See Friends of the Everglades, Inc. v. S. Fla. Water Mgmt. Dist.,
This appeal challenges the stay order that the district court on its own motion entered in the S-9 case pending the outcome of the appeal in the other case. The first, and as it turns out, the last issue we need to address is whether we have jurisdiction to review the stay order under 28 U.S.C. § 1291. The jurisdiction question requires us to decide whether the stay order in this case put the plaintiffs “effectively out of court” and whether the collateral order doctrine applies here.
I.
A.
This case was filed in the district court in January 1998. The Friends of the Everglades and the Miccosukee Tribe sued the Water District,
1
contending that its S-9 pump station required an NPDES permit. In 1999 the district court granted summary judgment to the plaintiffs because the court found that the S-9 pump qualified as a point source and moved polluted water from one distinct water body into another.
Miccosukee Tribe of Indians v. S. Fla. Water Mgmt. Dist.,
The Supreme Court granted review and decided that the S-9 pump was a point source under the Clean Water Act. The Court, however, did not decide whether the C-ll canals and WCA-3A were “meaningfully distinct” water bodies.
See S. Fla. Water Mgmt. Dist. v. Miccosukee Tribe of Indians,
B.
The parallel S-2 case, which concerns whether the Water District’s other pumps (S-2, S-3, and S^l) require an NPDES permit, was filed by the same plaintiffs (and some others) against the same defendant in 2002. The proceedings in the S-2 case were stayed for nineteen months until the Supreme Court’s decision in the S-9 case was issued.
See Miccosukee,
In January 2006 the S-2 case went to trial, which lasted nearly two months and involved more than a dozen expert witnesses and one hundred and fifty exhibits.

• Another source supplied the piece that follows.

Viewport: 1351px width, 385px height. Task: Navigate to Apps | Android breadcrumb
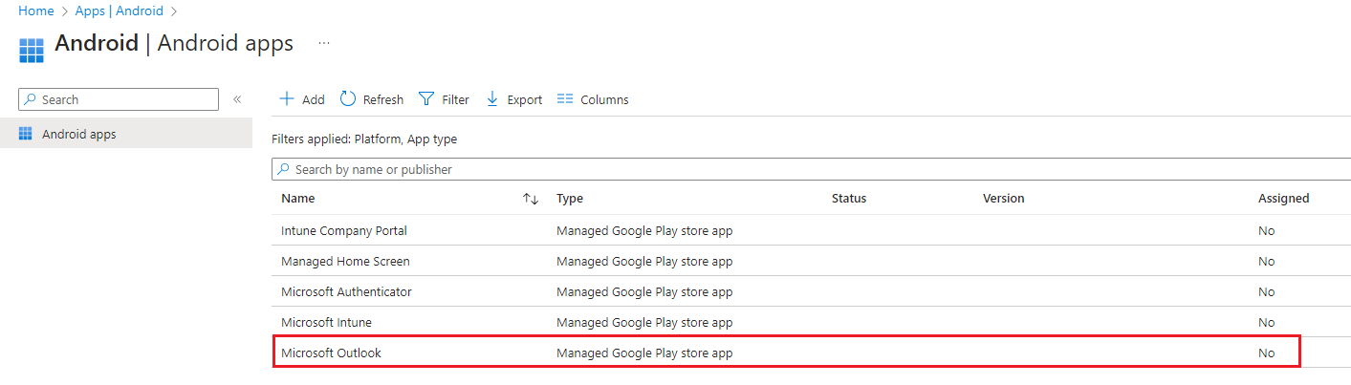(120, 11)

The district court issued a 107-page ruling concluding that the Everglades Agricultural Area canals and Lake Okeechobee — the water bodies connected by the S-2, S-3, and S-4 pumps — were meaningfully distinct water bodies, and that the pumps required an NPDES permit because they moved pollutants from the canals into the Lake.
Friends of the Everglades v. S. Fla. Water Mgmt. Dist.,
C.
Meanwhile, this case — back from its trip to the Supreme Court — was being handled in the same district by a different judge. In light of the S-2 decision, and without a request from the parties, she issued a stay in this case. The stay order stated that “it is extremely likely that an appeal is forthcoming in [the S-2 case], which is much further along in its proceedings than the instant [S-9] case.” The order noted “extensive similarities” between the issues in the cases and found that “the interests of justice and judicial economy, including avoiding inconsistent results, the duplication of efforts, and the waste of judicial resources, will be promoted by granting a stay of this proceeding.” Unless extended by written order, the stay was to expire after one year or at the conclusion of the appeals of the S-2 case, whichever came first. 2 This is the Miccosukee Tribe and the Friends of the Everglades’ appeal from the stay order.
II.
The Friends of the Everglades and the Miccosukee Tribe contend that the district court abused its discretion in entering the stay. The Water District contends that we lack jurisdiction to decide that. Jurisdiction is a threshold issue.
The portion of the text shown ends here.